La nouvelle boîte à outils pour traquer les menaces cachées
Des bonds scientifiques récents ont fondamentalement changé la façon dont la Guinée surveille le danger. Les techniques de biologie moléculaire ont rendu les diagnostics plus rapides et plus précis, permettant l'identification précoce des pathogènes à travers l'Afrique subsaharienne. La pandémie de COVID-19 a accéléré le déploiement d'un autre outil crucial : la surveillance génomique. En analysant le matériel génétique des virus, les scientifiques peuvent désormais suivre leur évolution, repérer de nouveaux variants et cartographier les chaînes de transmission avec une clarté inédite. Complétant cela, les progrès en sérologie — l'analyse du sang pour détecter les anticorps — fournissent une image de l'immunité au niveau de la population. Ensemble, ces outils forment un réseau d'alerte précoce qui renforce considérablement la capacité du pays à anticiper et contrôler les épidémies.
Pourquoi stopper la prochaine pandémie commence par les animaux
La science indique une origine claire : la plupart des maladies infectieuses humaines émergentes commencent chez les animaux. Le VIH, Ebola et le mpox ont tous des origines zoonotiques, souvent déclenchées par les changements environnementaux et l'activité humaine. Cette réalité rend l'approche « Une seule santé » incontournable pour la préparation future. Le principe est simple mais profond : la santé humaine, animale et environnementale sont inextricablement liées. Les efforts isolés d'un seul secteur ne sont plus efficaces. En intégrant la surveillance à travers ces domaines, les risques peuvent être identifiés à la source, souvent avant même qu'ils ne franchissent la barrière vers l'homme, permettant une réponse plus rapide et coordonnée aux menaces naissantes.
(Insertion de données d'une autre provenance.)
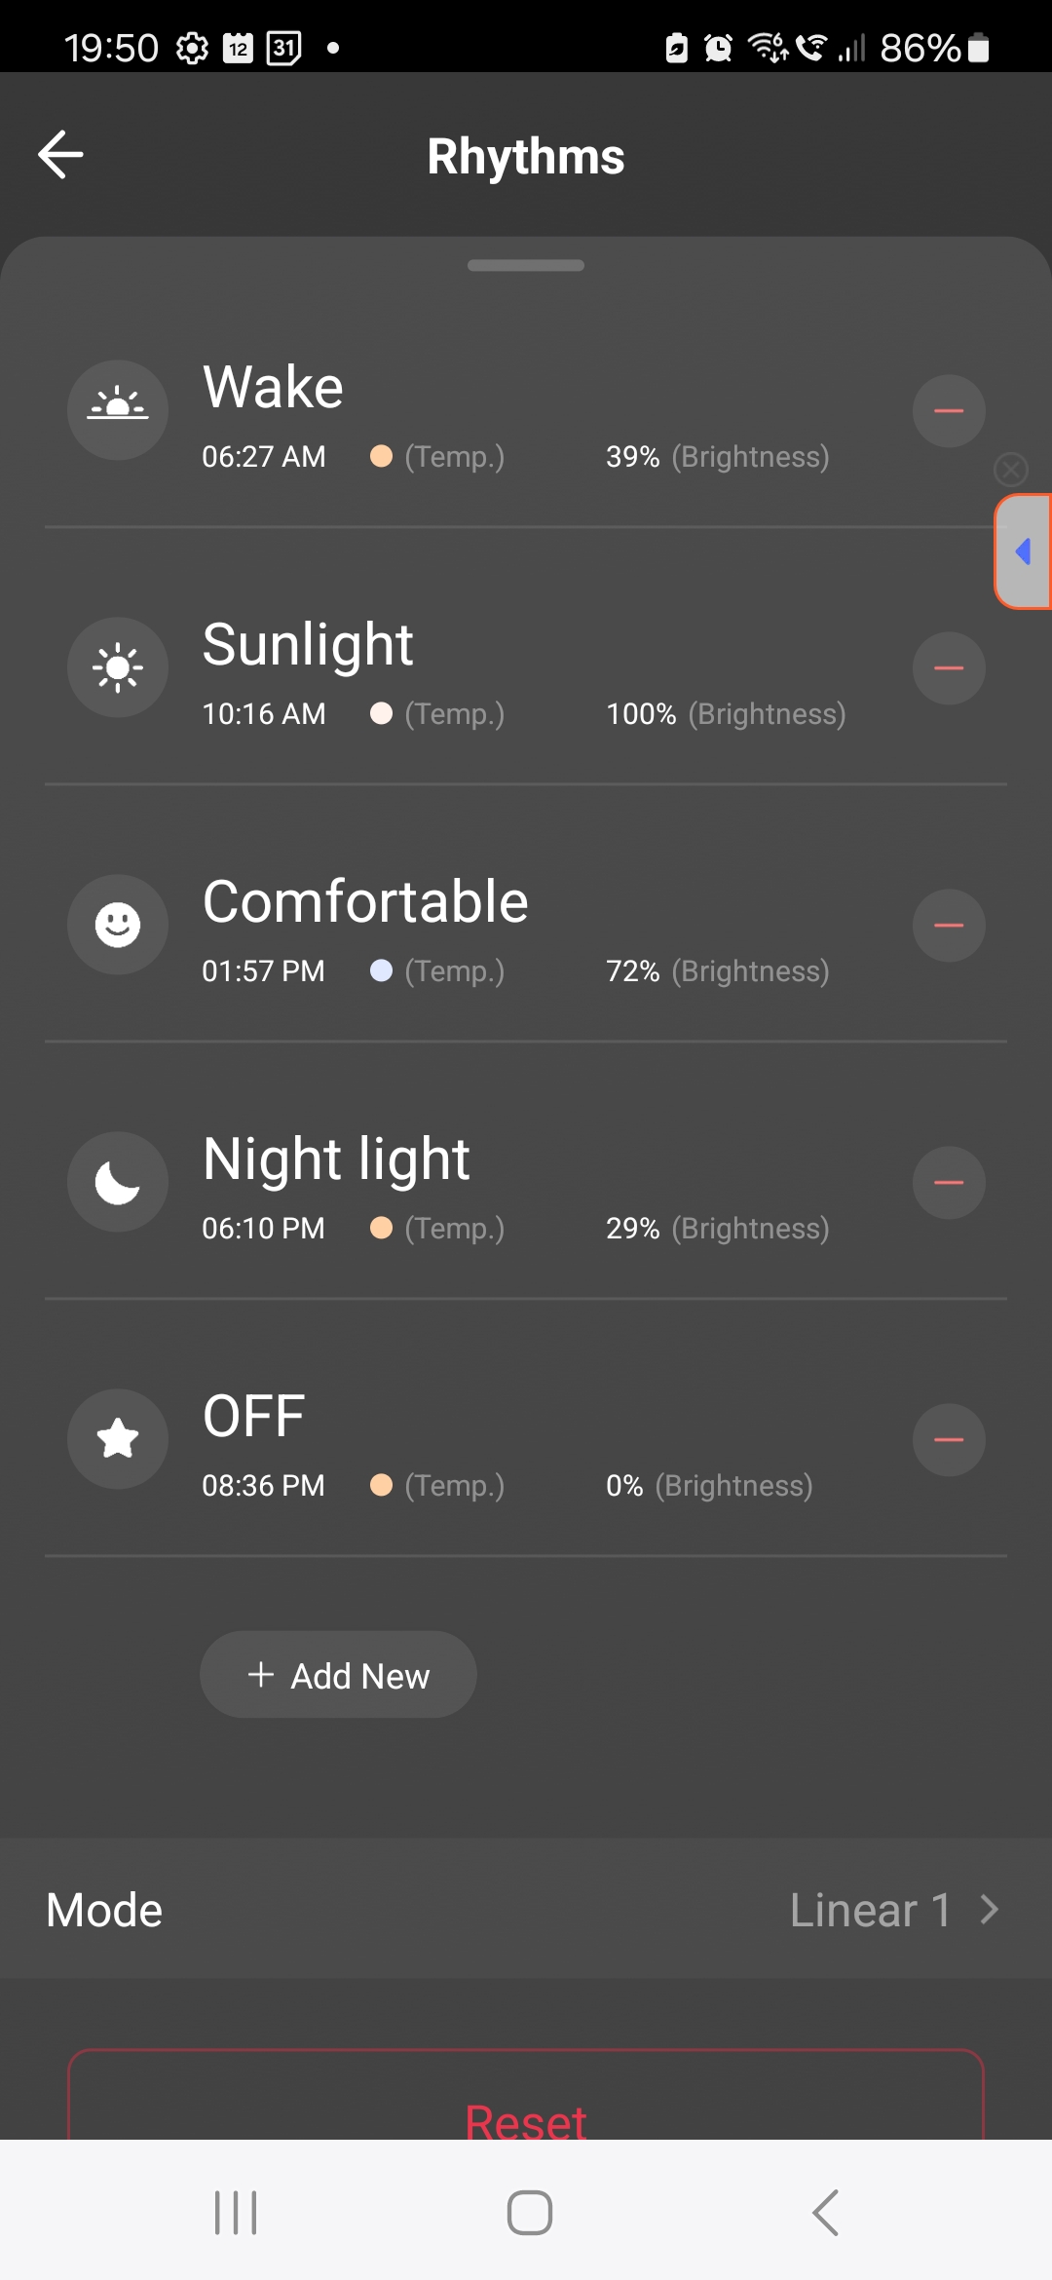Remove the OFF rhythm entry
Screen dimensions: 1052x2280
click(x=949, y=1440)
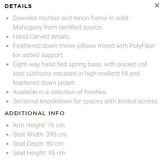Click Available in a selection of finishes
The image size is (167, 163).
tap(60, 92)
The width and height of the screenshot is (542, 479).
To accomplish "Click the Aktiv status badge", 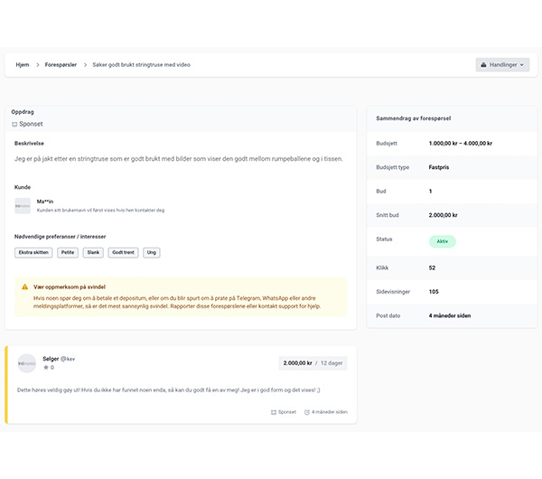I will pyautogui.click(x=442, y=241).
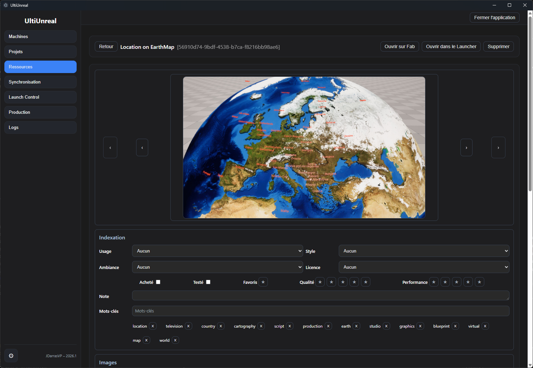The image size is (533, 368).
Task: Set Qualité rating to three stars
Action: (x=343, y=282)
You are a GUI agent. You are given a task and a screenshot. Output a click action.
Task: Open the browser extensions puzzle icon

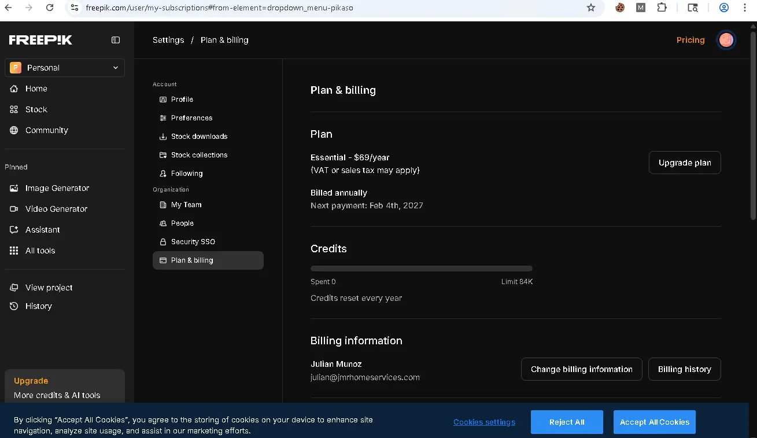(x=662, y=8)
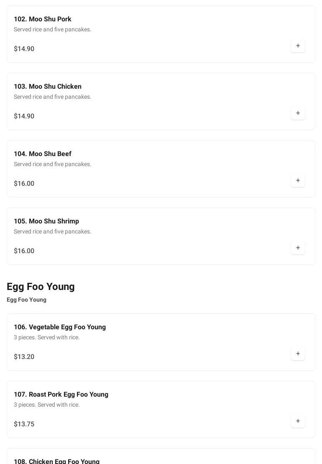Add 104. Moo Shu Beef to order
This screenshot has height=464, width=322.
(298, 180)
Pour le professeur Touré et le CERFIG, le défi ultime est de combler le fossé entre les données qu'ils génèrent et les politiques qui protègent les populations. Les preuves scientifiques doivent irriguer de manière constante la prise de décision publique, et l'approche « Une seule santé » exige une collaboration plus étroite avec les secteurs de la santé environnementale et animale. Leur travail en Guinée démontre qu'un investissement soutenu dans la science locale ne construit pas seulement un laboratoire ; il édifie une défense résiliente et à long terme où les crises sont anticipées, et non plus seulement subies.